■ TASK REQUIREMENTS: Pictures in the records below must be left out. Return exactly the lines from the line with "The width and height of the screenshot is (758, 460)." to the line with "The width and height of the screenshot is (1046, 800).", both included.

■ PROVIDED RECORDS:
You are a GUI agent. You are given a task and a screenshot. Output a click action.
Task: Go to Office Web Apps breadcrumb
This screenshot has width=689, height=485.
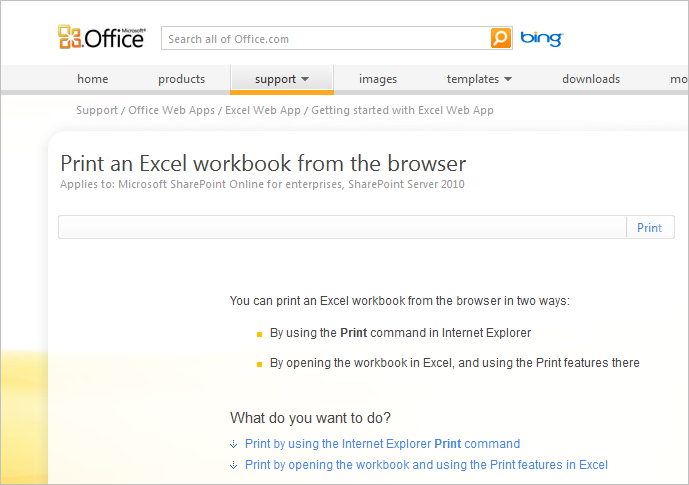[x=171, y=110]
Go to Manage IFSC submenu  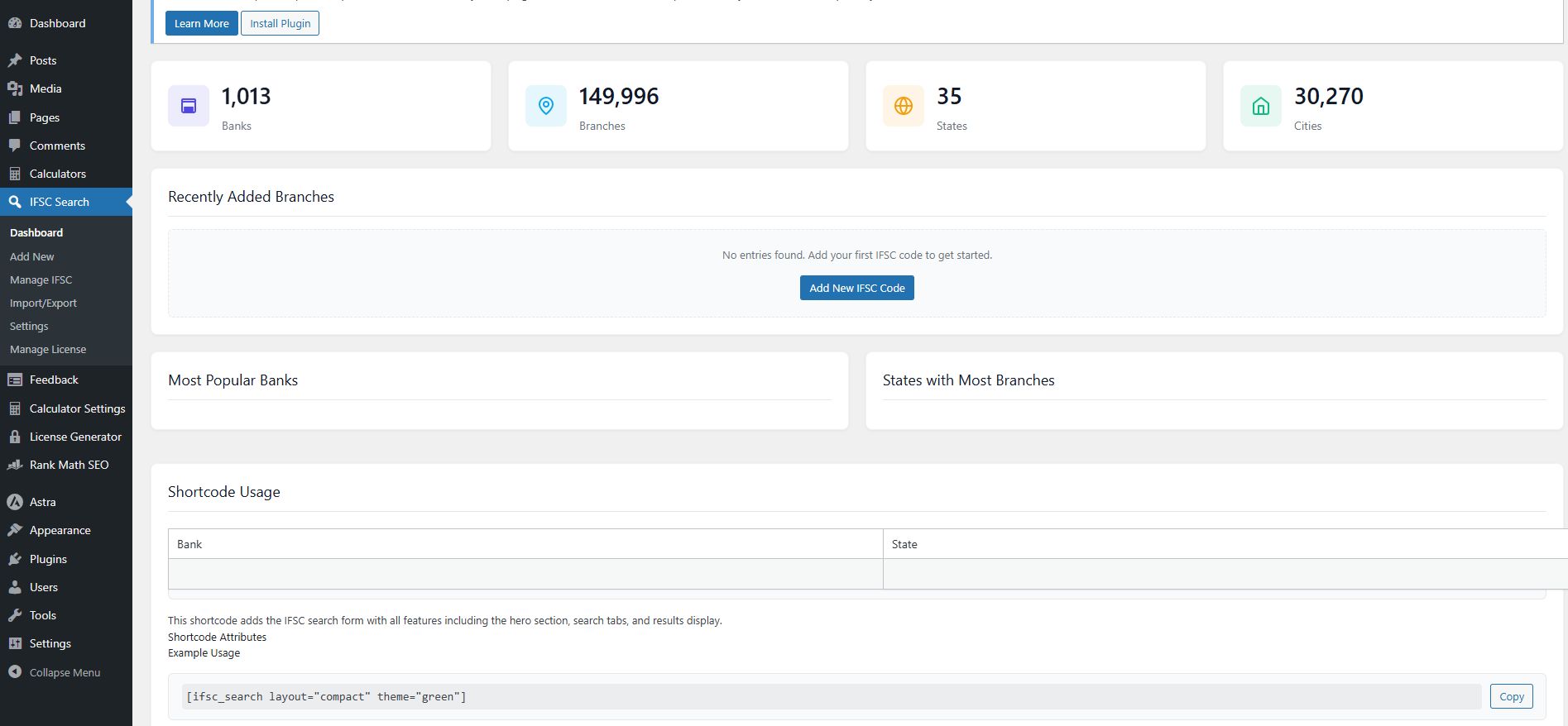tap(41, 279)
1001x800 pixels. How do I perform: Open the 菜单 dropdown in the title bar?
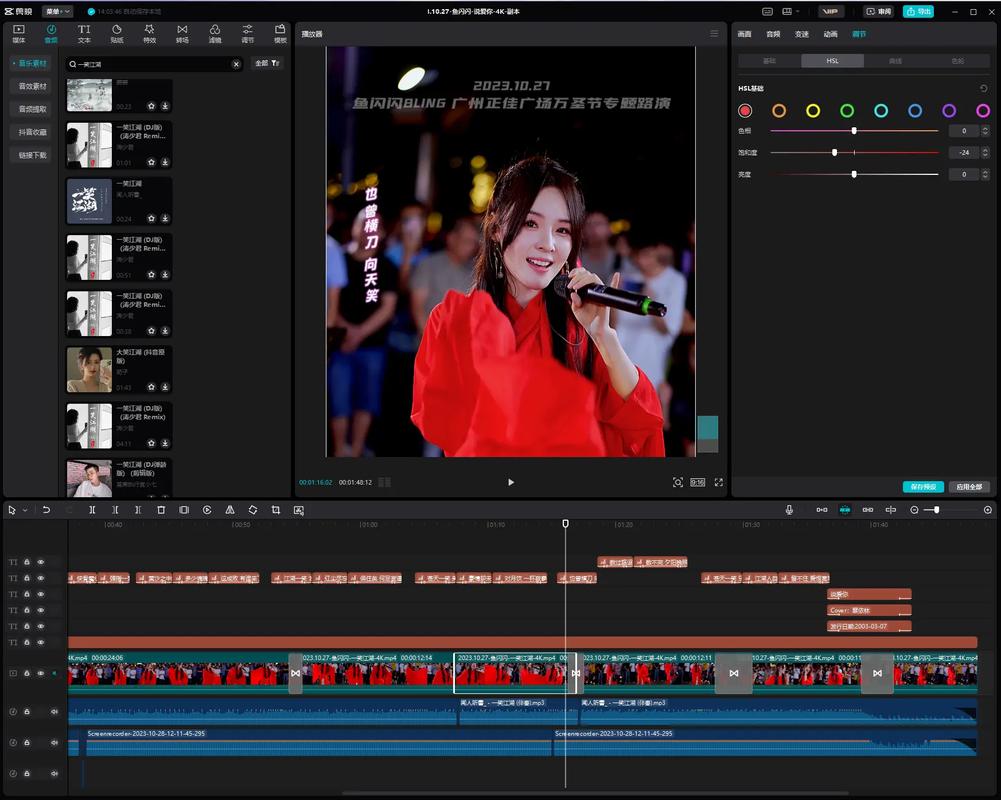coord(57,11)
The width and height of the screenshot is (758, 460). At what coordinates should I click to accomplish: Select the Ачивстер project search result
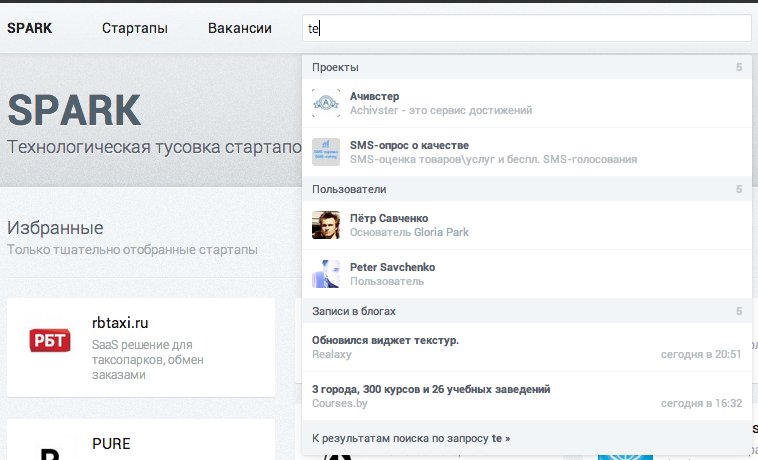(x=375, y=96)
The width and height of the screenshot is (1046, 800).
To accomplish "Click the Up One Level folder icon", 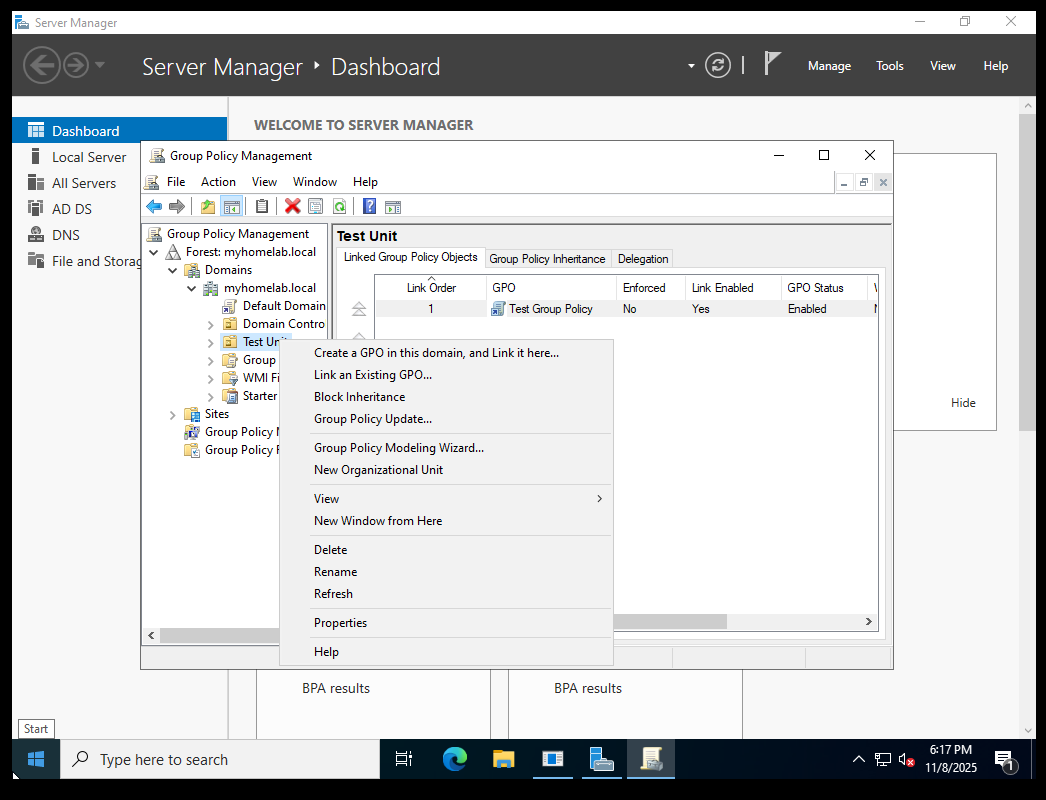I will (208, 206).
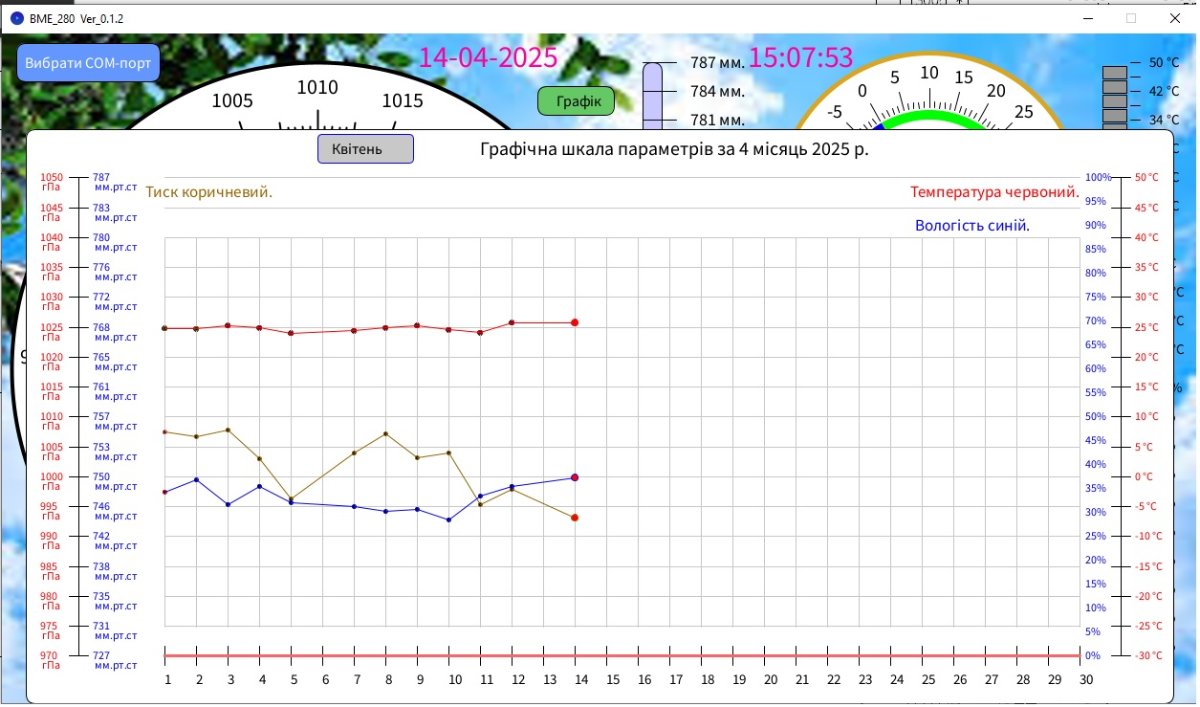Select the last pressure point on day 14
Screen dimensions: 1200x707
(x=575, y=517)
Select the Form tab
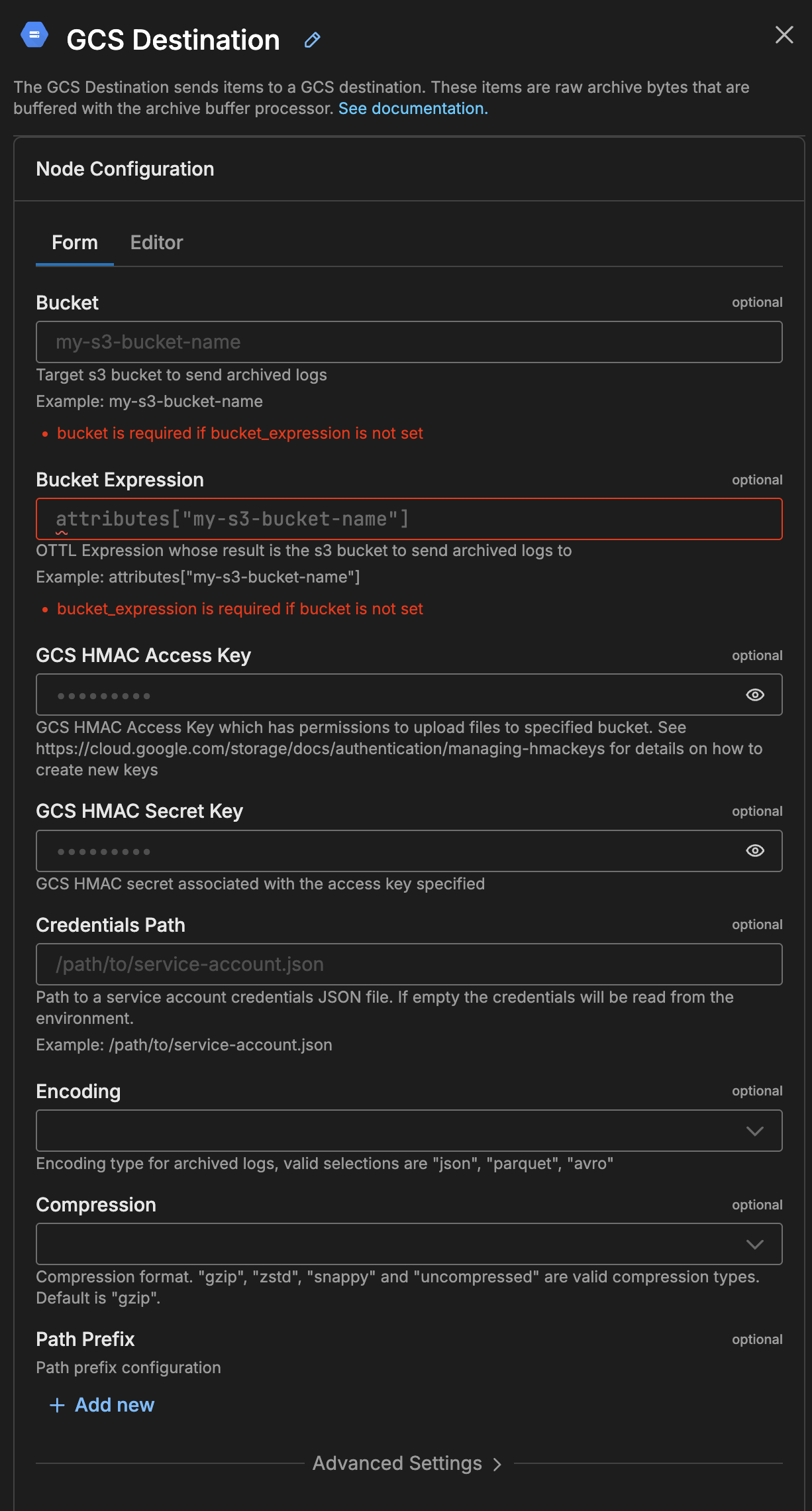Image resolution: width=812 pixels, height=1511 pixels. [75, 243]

■ EXERCISE SOLUTION:
The width and height of the screenshot is (758, 460). At what coordinates should I click to accomplish: Select the Ачивстер project search result
(x=375, y=96)
The width and height of the screenshot is (1046, 800).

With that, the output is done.